In order to close the communication gap that exists between patients and their physicians when it comes to delivering prognostic information, physicians may elect to be more cautious when they are alluding to, rather than directly stating, a poor prognosis. Taking a moment to assess whether or not the patient has sufficient prior knowledge to interpret a subtle clue about their prognosis will be a factor in how well the information is processed. Patients are not going to make the voluntary leap from curative treatment to one of comfort care only without the concrete recommendation of their physician. More importantly, patients need to take an active role in their care, and ask questions if they don’t understand what their physicians are trying to communicate to them. As patients, we need to trust our gut instinct. If something sounds a little off, that’s because it is. We did not keep the evolutionary portion of our reptilian brain for nothing. It has served us well for thousands of years, and it will continue to do so. We just need to listen to it.

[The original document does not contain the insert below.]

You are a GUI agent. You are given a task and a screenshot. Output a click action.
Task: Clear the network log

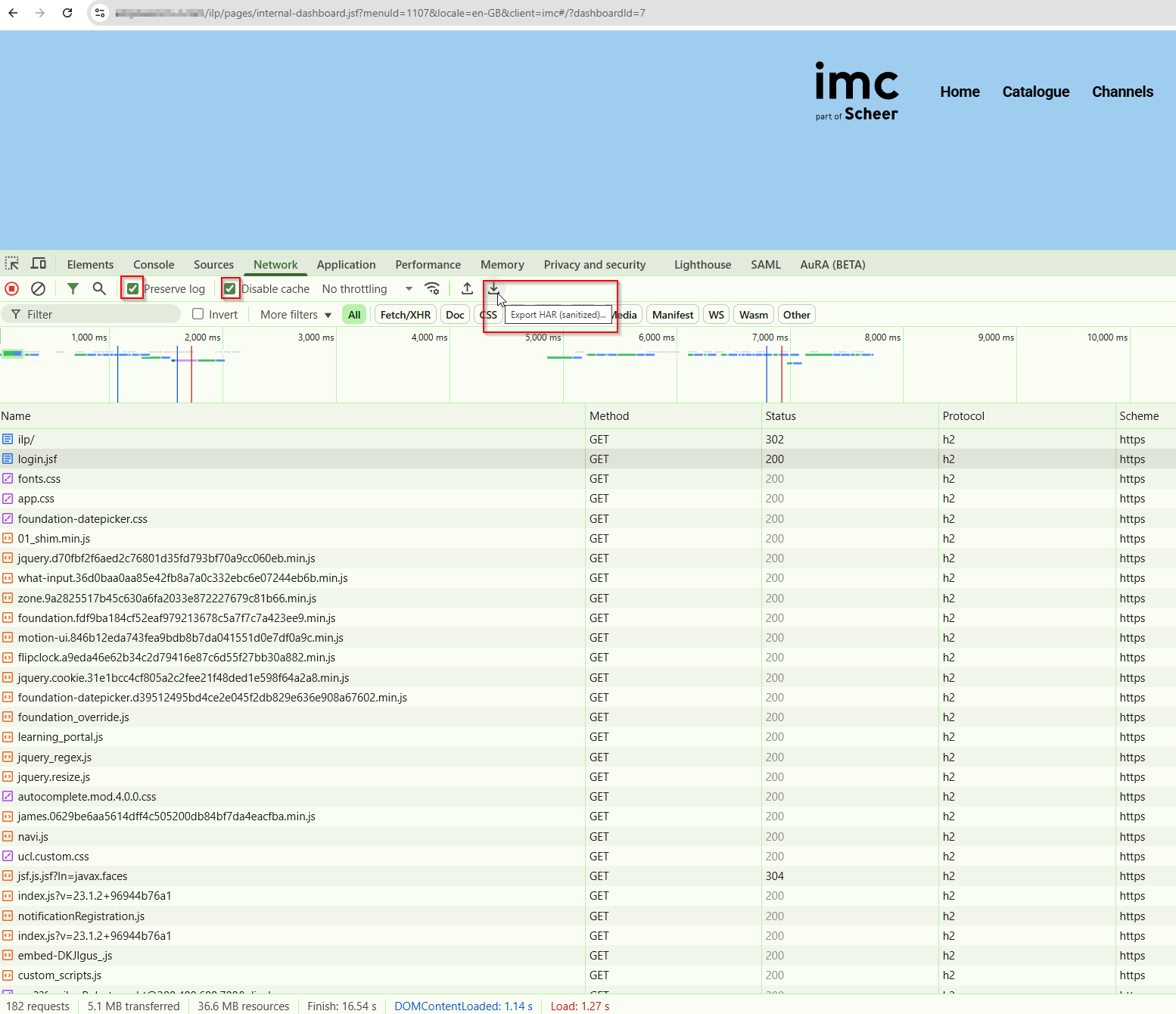click(x=39, y=288)
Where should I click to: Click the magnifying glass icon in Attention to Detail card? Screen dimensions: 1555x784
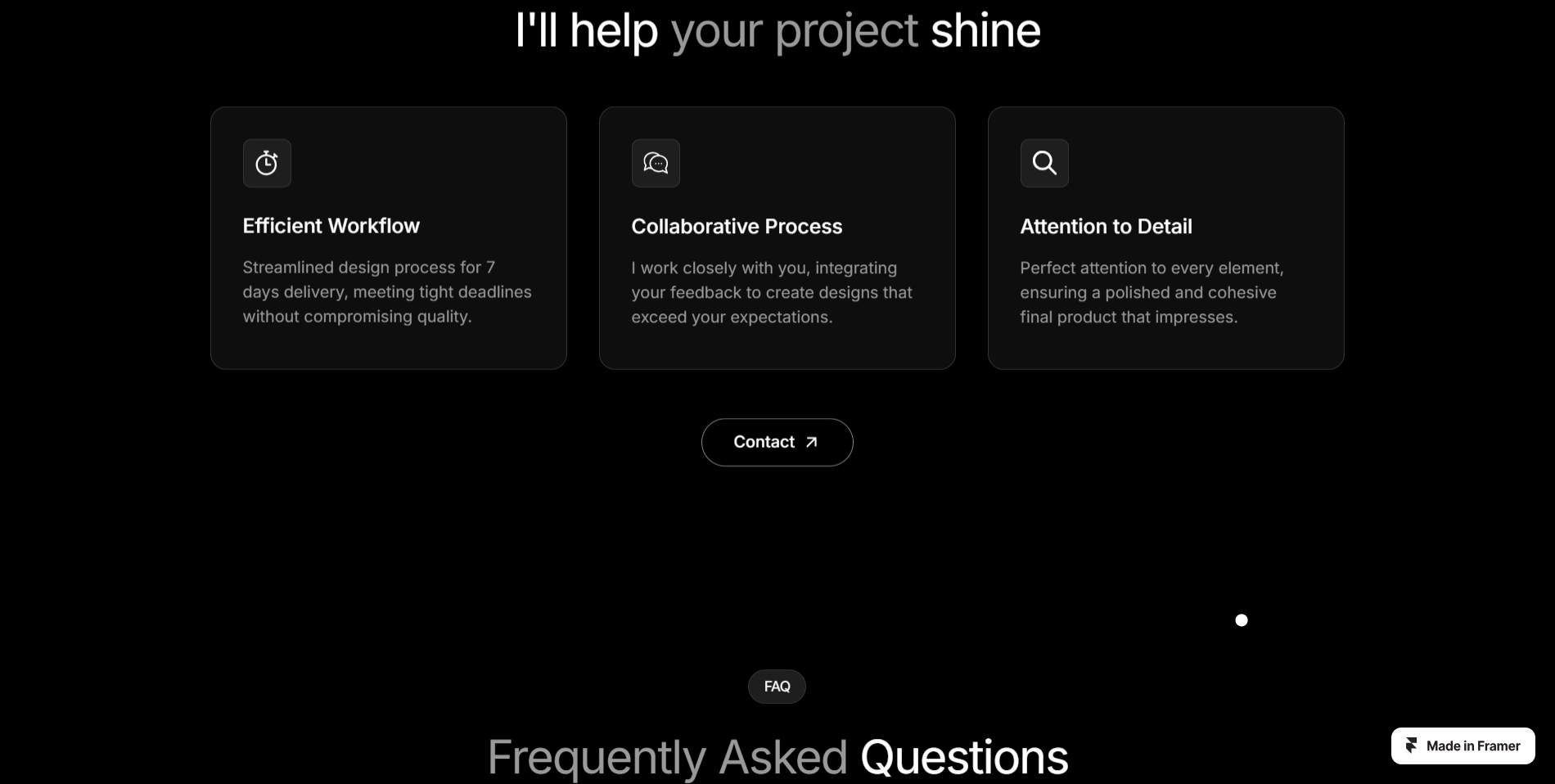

Originally posted 2016-07-29 20:45:29. Republished by Blog Post Promoter
I think it would be better for physicians to just say what they mean. We have enough to worry about without receiving mixed messages too.
My wife died from cancer last year. We thought we had more time, and were surprised when we found out we didn’t. If we were given subtle clues, we didn’t know it. We didn’t need clues; we needed facts. I would have liked to spend more quality time with her, but we didn’t know she was near the end until the doctor said it’s time for hospice. We needed information that we could understand even though it may have been hard for us to hear. We ended up hearing it anyway, but only after it was too late to do anything differently.
I agree completely. Seriously ill patients and their families are overwhelmed. They don’t know, and shouldn’t be expected to know, the right questions to ask. Giving false hope cheats a patient out of living his or her last days to the fullest.